Luis Suarez, despite scoring more goals in five months than he did in the whole of last season, is likely to lose his position as Liverpool's central striker to Daniel Sturridge.
Their manager, Brendan Rodgers, said yesterday that Suarez would play "for the common good of the team" which, given his skill and flexibility, is likely to be either on the left of a three-man attack or as a classic No 10, operating behind Sturridge.
"I have spoken with Luis at length about it a number of times," Rodgers said. "This has been the plan for a few months. When he played at Ajax, he played behind the striker as a No 10, in between the lines. He also played as a reverse winger from the left side. Wherever he plays, he will make the same movements and find space because he is a world-class player."
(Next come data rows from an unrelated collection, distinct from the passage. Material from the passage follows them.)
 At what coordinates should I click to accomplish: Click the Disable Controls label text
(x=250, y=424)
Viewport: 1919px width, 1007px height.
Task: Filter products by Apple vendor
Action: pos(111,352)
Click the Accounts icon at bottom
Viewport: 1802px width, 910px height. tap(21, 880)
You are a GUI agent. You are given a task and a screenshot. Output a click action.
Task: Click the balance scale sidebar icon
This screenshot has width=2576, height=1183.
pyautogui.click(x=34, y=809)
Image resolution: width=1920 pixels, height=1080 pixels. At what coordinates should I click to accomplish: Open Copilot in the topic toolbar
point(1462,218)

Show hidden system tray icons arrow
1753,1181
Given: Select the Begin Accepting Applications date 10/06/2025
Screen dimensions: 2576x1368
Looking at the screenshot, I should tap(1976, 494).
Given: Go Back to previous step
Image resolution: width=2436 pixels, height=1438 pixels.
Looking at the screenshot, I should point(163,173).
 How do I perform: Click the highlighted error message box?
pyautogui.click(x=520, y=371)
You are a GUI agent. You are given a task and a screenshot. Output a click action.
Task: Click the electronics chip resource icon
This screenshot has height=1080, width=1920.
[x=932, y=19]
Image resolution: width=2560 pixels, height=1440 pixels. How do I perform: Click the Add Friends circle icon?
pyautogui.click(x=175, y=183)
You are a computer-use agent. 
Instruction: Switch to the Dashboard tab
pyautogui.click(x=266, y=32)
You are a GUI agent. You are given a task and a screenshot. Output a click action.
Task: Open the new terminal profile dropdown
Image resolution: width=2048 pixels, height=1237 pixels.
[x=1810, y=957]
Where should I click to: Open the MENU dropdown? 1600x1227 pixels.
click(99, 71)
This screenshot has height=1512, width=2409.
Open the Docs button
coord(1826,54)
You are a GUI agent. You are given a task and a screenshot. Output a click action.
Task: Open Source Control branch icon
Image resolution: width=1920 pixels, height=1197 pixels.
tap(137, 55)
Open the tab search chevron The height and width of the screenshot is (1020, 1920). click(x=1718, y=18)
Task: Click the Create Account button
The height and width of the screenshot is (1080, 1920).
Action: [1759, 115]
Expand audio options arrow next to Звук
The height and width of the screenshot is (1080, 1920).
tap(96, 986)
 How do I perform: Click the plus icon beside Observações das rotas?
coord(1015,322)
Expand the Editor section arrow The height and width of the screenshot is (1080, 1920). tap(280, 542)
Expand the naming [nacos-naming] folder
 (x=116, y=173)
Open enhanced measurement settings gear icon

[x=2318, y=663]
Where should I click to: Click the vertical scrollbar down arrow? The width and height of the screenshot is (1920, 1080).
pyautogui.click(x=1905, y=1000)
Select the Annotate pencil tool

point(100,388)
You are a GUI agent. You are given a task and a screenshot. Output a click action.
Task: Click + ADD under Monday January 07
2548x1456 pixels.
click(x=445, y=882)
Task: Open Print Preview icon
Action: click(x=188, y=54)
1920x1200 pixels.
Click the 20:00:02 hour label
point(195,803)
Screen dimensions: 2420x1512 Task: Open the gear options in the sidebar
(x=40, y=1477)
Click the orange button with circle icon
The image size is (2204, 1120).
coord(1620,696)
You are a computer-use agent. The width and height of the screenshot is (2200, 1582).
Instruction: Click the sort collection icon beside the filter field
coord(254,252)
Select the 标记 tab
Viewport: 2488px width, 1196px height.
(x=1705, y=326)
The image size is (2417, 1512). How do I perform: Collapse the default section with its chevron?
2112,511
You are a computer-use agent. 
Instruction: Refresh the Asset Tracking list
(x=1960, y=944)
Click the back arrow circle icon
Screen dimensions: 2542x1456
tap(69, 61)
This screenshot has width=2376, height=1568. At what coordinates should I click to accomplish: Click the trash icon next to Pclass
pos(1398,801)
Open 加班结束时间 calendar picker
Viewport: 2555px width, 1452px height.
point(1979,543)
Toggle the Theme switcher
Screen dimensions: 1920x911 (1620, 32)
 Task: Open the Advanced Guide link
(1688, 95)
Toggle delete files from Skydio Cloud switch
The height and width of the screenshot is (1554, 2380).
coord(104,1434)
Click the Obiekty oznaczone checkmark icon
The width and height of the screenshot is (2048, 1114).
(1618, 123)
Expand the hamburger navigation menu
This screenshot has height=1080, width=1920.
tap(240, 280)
Sturridge is two years younger than the 25-year-old Uruguayan and he is far from world class. Only at Bolton, where he scored eight times in a dozen games in a side that, under Owen Coyle, played in a similar style to Rodgers' Liverpool, has he demonstrated his obvious potential. And, having paid Chelsea £12m for his services, Liverpool are prepared to be tough with him.
After Wednesday night's 3-0 win over Sunderland, in which Suarez took his goal tally to 18 for the season, Rodgers said bluntly that this would be Sturridge's last chance at a "big club". His new captain, Steven Gerrard, argued that there could be no more excuses for failure.
"Daniel has the quality," said Gerrard. "He suffered a bit at Manchester City and then moved to Chelsea, where he has shown flashes of brilliance. I think he is at an age now where he needs to settle down, get a settled club and show consistently what qualities he has got."
A decade after leaving Upton Park for Chelsea, Joe Cole yesterday completed his return to West Ham after two and a half years at Liverpool, who paid up the bulk of the 18 months left on his £80,000-a -week contract. Cole is expected to earn around £50,000 a week at West Ham.
Despite the fact that West Ham are a very different club to the team full of glittering talent that somehow got itself relegated in 2003, Cole will play more at Upton Park than he ever did under three managers at Anfield. His successful loan spell at Lille, who could not afford to make him a permanent signing, suggested that at 31 Cole still has something to offer his boyhood club.